___ GIVEN INFORMATION ___
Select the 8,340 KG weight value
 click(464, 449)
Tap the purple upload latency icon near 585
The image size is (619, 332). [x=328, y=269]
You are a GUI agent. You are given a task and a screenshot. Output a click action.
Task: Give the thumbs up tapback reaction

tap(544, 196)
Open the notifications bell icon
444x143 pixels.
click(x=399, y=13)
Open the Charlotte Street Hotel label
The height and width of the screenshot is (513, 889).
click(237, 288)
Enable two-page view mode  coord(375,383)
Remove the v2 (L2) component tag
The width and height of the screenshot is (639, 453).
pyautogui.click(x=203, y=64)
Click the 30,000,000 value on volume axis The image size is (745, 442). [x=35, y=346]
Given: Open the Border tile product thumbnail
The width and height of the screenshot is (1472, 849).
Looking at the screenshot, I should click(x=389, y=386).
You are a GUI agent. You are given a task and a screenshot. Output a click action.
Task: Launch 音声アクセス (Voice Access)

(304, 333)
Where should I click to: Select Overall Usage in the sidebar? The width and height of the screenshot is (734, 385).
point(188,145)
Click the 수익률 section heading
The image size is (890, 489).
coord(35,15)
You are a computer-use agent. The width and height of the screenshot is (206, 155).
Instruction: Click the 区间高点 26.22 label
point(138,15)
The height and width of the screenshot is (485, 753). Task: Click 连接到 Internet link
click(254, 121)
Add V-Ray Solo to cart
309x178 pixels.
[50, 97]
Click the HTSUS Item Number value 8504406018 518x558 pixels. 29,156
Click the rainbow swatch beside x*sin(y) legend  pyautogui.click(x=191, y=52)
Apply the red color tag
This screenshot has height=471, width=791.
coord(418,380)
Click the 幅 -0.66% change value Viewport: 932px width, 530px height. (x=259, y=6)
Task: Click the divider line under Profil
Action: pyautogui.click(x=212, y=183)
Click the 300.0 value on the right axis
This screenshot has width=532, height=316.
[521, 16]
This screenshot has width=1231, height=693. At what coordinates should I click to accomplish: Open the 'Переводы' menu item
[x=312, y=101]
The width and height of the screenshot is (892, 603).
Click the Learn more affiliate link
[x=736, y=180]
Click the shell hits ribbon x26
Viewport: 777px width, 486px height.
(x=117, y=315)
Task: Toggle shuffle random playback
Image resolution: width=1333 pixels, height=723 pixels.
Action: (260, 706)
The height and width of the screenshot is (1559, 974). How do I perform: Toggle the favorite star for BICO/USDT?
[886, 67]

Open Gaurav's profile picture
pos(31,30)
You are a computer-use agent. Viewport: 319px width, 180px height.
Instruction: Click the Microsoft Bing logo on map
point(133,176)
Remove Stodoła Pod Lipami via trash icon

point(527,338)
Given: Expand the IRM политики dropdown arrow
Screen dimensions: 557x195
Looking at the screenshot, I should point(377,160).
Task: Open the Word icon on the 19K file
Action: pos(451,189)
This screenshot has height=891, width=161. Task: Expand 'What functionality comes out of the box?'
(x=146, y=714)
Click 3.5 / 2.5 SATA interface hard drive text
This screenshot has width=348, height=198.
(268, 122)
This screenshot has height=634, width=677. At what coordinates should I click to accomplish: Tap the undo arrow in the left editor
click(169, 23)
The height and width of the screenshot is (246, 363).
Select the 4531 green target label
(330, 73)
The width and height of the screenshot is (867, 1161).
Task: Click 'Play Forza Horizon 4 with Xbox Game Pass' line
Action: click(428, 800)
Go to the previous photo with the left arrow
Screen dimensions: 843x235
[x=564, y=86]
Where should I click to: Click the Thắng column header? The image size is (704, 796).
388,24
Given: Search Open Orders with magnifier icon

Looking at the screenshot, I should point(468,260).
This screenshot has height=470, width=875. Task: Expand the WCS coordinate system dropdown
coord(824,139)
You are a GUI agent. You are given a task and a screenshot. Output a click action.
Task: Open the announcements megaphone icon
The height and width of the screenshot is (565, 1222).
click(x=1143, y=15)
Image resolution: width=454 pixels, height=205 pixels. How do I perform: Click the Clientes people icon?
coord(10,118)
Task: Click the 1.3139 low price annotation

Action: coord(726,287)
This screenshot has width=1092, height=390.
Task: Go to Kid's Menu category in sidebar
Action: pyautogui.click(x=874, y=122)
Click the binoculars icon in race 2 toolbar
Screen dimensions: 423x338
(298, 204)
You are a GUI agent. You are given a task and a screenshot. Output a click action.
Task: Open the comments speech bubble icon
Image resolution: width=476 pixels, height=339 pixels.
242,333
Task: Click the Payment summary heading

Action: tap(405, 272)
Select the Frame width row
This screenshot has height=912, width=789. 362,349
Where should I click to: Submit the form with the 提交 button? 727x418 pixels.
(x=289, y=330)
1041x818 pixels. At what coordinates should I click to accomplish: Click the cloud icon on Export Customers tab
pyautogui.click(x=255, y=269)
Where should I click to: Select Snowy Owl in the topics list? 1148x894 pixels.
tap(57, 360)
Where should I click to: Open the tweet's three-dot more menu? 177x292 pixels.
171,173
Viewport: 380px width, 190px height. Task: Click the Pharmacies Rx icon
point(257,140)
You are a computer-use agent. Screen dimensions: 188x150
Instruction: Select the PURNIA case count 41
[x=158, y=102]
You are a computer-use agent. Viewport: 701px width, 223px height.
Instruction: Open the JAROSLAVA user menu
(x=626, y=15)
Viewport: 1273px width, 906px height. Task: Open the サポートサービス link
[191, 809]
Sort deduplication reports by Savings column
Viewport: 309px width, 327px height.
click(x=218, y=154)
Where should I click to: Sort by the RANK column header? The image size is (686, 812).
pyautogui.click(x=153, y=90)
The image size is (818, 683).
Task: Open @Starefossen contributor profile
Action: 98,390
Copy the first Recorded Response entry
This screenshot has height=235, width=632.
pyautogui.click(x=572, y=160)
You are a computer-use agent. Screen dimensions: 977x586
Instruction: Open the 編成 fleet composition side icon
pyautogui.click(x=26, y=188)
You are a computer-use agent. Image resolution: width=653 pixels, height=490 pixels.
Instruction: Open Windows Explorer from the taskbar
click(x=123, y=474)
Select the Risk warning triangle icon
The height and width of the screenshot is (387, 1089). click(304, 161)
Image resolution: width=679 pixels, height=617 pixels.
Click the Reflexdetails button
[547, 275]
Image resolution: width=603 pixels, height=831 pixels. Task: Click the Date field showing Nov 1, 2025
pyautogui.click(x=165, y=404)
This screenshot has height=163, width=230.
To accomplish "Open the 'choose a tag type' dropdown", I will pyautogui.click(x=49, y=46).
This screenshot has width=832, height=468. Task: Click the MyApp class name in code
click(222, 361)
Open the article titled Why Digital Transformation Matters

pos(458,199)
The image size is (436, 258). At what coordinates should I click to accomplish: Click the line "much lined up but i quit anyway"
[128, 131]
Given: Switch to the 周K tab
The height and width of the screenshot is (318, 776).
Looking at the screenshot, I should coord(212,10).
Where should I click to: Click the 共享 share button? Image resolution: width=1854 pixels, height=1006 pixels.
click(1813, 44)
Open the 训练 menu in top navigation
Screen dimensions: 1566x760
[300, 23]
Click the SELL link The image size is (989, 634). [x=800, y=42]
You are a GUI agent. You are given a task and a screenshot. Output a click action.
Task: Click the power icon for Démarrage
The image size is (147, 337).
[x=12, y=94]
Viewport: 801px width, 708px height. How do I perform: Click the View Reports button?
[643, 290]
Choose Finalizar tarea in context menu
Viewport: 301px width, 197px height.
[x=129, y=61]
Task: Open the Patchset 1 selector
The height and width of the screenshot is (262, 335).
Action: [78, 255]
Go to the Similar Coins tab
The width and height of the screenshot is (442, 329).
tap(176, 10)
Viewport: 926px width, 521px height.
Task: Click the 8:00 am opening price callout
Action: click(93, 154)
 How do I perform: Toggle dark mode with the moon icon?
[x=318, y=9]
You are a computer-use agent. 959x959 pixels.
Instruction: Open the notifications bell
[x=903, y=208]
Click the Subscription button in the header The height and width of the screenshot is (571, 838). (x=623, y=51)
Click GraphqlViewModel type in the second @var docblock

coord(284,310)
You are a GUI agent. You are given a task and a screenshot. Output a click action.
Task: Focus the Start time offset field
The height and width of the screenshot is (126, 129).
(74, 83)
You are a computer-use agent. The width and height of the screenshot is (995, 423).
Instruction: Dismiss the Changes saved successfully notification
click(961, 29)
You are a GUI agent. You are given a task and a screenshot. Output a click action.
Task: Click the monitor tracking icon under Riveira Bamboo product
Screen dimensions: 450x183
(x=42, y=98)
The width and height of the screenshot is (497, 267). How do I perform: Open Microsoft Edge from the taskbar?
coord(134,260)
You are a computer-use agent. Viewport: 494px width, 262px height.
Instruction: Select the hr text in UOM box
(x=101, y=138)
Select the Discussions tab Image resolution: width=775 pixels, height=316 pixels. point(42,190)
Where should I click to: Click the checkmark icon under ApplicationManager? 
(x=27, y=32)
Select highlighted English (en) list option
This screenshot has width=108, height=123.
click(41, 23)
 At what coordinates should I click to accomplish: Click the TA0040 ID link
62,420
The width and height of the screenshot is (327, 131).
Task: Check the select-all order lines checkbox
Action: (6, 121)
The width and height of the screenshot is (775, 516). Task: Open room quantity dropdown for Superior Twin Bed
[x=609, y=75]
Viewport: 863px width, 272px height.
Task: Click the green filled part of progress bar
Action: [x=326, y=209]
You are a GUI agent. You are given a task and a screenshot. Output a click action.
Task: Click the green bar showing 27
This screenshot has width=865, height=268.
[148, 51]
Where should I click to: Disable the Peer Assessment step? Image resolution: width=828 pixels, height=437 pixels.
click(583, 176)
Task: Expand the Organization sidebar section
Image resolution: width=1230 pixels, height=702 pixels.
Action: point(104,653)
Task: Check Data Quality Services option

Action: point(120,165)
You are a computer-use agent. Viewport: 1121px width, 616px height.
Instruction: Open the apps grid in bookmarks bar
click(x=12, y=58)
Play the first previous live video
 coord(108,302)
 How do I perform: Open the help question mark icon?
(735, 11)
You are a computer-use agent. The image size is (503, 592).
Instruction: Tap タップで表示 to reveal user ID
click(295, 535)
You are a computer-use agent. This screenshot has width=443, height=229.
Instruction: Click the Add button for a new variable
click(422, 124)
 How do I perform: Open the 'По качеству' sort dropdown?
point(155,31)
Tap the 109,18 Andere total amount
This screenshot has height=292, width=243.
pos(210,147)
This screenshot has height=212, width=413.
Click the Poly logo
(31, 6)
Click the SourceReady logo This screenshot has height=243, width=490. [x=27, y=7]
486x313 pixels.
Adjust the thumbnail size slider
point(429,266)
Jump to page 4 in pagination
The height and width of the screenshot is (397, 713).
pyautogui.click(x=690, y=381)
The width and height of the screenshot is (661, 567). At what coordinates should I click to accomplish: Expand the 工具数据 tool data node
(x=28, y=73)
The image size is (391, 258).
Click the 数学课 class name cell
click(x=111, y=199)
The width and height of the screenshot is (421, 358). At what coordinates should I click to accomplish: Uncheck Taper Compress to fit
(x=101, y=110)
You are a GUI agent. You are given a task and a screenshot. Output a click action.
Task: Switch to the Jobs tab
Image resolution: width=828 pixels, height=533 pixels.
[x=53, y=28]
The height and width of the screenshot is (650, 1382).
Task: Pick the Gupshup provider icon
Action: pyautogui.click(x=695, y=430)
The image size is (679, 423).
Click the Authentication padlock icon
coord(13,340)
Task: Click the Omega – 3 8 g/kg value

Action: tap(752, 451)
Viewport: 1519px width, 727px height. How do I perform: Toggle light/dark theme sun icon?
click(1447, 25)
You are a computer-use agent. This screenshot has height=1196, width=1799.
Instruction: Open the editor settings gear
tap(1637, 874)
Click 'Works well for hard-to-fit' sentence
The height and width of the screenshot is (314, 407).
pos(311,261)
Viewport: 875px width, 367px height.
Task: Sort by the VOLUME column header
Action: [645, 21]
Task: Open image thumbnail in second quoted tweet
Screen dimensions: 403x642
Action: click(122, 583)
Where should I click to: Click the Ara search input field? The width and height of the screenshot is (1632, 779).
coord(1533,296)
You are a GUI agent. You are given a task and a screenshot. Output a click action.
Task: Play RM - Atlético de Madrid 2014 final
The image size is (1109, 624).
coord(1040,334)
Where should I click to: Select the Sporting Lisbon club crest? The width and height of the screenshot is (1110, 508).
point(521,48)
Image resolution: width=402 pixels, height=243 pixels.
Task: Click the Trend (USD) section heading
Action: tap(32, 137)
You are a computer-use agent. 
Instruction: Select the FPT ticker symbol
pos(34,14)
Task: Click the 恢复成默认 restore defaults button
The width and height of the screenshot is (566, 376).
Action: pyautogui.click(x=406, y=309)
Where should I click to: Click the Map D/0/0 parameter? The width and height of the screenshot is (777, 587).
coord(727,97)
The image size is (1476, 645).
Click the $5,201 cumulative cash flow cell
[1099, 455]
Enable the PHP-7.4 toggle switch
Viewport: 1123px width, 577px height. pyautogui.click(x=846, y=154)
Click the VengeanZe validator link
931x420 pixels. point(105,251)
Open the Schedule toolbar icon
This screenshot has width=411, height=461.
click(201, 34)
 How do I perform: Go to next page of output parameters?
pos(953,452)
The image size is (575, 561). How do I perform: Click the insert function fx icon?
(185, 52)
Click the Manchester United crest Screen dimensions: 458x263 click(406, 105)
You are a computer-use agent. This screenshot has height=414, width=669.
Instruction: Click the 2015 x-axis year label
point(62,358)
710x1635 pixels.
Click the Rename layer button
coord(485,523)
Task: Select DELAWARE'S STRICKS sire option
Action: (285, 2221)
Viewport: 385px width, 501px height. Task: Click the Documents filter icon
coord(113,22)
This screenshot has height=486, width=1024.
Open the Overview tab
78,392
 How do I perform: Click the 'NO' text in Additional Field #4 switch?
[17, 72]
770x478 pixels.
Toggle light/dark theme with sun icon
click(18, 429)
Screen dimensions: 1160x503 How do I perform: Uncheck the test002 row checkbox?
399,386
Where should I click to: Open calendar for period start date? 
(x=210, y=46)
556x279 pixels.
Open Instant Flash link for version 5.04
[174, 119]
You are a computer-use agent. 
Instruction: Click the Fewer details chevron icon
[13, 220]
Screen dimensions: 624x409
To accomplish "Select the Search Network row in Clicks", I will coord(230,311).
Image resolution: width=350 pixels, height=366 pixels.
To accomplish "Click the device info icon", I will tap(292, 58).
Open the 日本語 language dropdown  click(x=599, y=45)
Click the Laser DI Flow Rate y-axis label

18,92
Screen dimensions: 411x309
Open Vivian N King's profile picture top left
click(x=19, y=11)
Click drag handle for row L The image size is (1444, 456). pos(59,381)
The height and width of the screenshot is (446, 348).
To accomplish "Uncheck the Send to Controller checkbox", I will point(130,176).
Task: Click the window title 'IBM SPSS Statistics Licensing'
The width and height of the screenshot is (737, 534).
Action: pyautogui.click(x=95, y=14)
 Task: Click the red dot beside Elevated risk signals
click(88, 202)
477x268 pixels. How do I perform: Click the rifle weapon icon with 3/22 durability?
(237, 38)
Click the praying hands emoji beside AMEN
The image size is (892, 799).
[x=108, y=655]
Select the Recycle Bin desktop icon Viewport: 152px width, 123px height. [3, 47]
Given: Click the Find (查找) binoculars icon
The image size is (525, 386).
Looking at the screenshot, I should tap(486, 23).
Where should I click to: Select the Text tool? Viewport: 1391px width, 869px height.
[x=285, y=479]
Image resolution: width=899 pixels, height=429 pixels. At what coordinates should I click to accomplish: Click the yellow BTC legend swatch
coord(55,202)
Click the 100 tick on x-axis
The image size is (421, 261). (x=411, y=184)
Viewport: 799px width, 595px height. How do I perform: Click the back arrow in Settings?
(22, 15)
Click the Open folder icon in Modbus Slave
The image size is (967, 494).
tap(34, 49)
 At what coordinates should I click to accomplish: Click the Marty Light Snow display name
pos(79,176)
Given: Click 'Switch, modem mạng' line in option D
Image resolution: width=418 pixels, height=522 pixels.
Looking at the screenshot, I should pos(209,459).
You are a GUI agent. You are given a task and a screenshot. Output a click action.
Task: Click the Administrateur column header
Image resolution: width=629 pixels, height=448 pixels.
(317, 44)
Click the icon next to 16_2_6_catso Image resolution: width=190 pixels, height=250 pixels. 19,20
___
WORK ITEM:
Go through the entries above and report how many lines hold the word "toolbar". Nothing but the number is needed.

EXPECTED ANSWER:
2